TASK PROMPT
Please copy out these lines word for word.

Click-target data:
━━━━━━━━━━━━━━━━━━━━━━━━━━━━━━

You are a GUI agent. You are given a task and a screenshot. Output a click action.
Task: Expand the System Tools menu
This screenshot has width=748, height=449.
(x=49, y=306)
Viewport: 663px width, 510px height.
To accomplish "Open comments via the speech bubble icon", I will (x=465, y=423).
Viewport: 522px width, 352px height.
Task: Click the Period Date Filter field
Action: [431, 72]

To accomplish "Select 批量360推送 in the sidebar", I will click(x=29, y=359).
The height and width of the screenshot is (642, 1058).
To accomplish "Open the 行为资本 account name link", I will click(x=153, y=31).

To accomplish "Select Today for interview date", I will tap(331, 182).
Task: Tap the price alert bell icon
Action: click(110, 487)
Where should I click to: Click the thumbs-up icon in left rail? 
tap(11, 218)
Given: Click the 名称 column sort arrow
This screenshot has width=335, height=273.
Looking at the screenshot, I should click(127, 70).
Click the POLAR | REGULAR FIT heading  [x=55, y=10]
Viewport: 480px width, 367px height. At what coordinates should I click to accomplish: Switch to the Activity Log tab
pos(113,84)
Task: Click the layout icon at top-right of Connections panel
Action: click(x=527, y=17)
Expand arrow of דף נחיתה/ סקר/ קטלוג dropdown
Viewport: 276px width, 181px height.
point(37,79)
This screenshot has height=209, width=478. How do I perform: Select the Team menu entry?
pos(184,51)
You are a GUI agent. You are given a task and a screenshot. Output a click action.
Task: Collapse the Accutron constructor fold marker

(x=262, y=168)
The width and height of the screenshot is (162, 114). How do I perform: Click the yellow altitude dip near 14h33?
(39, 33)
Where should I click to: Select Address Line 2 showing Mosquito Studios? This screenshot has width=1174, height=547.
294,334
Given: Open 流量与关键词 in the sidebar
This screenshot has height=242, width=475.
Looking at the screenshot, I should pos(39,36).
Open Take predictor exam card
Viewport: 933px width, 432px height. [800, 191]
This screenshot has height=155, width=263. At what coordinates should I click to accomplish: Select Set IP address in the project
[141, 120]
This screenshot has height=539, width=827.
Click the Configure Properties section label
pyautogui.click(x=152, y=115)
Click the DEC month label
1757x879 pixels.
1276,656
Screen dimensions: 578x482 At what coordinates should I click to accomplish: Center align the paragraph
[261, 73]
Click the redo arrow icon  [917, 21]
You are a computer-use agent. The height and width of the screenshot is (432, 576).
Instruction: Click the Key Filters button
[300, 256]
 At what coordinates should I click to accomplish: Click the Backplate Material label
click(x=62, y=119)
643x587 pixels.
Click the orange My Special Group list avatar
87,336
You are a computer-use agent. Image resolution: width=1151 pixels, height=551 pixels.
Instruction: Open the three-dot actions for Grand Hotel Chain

━━━━━━━━━━━━━━━━━━━━━━━━━━━━━━

CORRECT OUTPUT
You are a GUI agent. You are given a task and a screenshot. Output a click action.
Task: Expand the System Tools menu
This screenshot has width=748, height=449.
(x=49, y=306)
Viewport: 663px width, 510px height.
To accomplish "Open comments via the speech bubble icon", I will (x=465, y=423).
Viewport: 522px width, 352px height.
Task: Click the Period Date Filter field
Action: [431, 72]

To accomplish "Select 批量360推送 in the sidebar", I will click(x=29, y=359).
The height and width of the screenshot is (642, 1058).
To accomplish "Open the 行为资本 account name link", I will click(x=153, y=31).

To accomplish "Select Today for interview date", I will tap(331, 182).
Task: Tap the price alert bell icon
Action: click(110, 487)
Where should I click to: Click the thumbs-up icon in left rail? 
tap(11, 218)
Given: Click the 名称 column sort arrow
This screenshot has width=335, height=273.
Looking at the screenshot, I should click(127, 70).
Click the POLAR | REGULAR FIT heading  [x=55, y=10]
Viewport: 480px width, 367px height. At what coordinates should I click to accomplish: Switch to the Activity Log tab
pos(113,84)
Task: Click the layout icon at top-right of Connections panel
Action: click(x=527, y=17)
Expand arrow of דף נחיתה/ סקר/ קטלוג dropdown
Viewport: 276px width, 181px height.
point(37,79)
This screenshot has height=209, width=478. How do I perform: Select the Team menu entry?
pos(184,51)
You are a GUI agent. You are given a task and a screenshot. Output a click action.
Task: Collapse the Accutron constructor fold marker

(x=262, y=168)
The width and height of the screenshot is (162, 114). How do I perform: Click the yellow altitude dip near 14h33?
(39, 33)
Where should I click to: Select Address Line 2 showing Mosquito Studios? This screenshot has width=1174, height=547.
294,334
Given: Open 流量与关键词 in the sidebar
This screenshot has height=242, width=475.
Looking at the screenshot, I should pos(39,36).
Open Take predictor exam card
Viewport: 933px width, 432px height. [800, 191]
This screenshot has height=155, width=263. At what coordinates should I click to accomplish: Select Set IP address in the project
[141, 120]
This screenshot has height=539, width=827.
Click the Configure Properties section label
pyautogui.click(x=152, y=115)
Click the DEC month label
1757x879 pixels.
1276,656
Screen dimensions: 578x482 At what coordinates should I click to accomplish: Center align the paragraph
[261, 73]
Click the redo arrow icon  [917, 21]
You are a computer-use agent. The height and width of the screenshot is (432, 576).
Instruction: Click the Key Filters button
[300, 256]
 At what coordinates should I click to accomplish: Click the Backplate Material label
click(x=62, y=119)
643x587 pixels.
Click the orange My Special Group list avatar
87,336
You are a computer-use agent. Image resolution: width=1151 pixels, height=551 pixels.
Instruction: Open the three-dot actions for Grand Hotel Chain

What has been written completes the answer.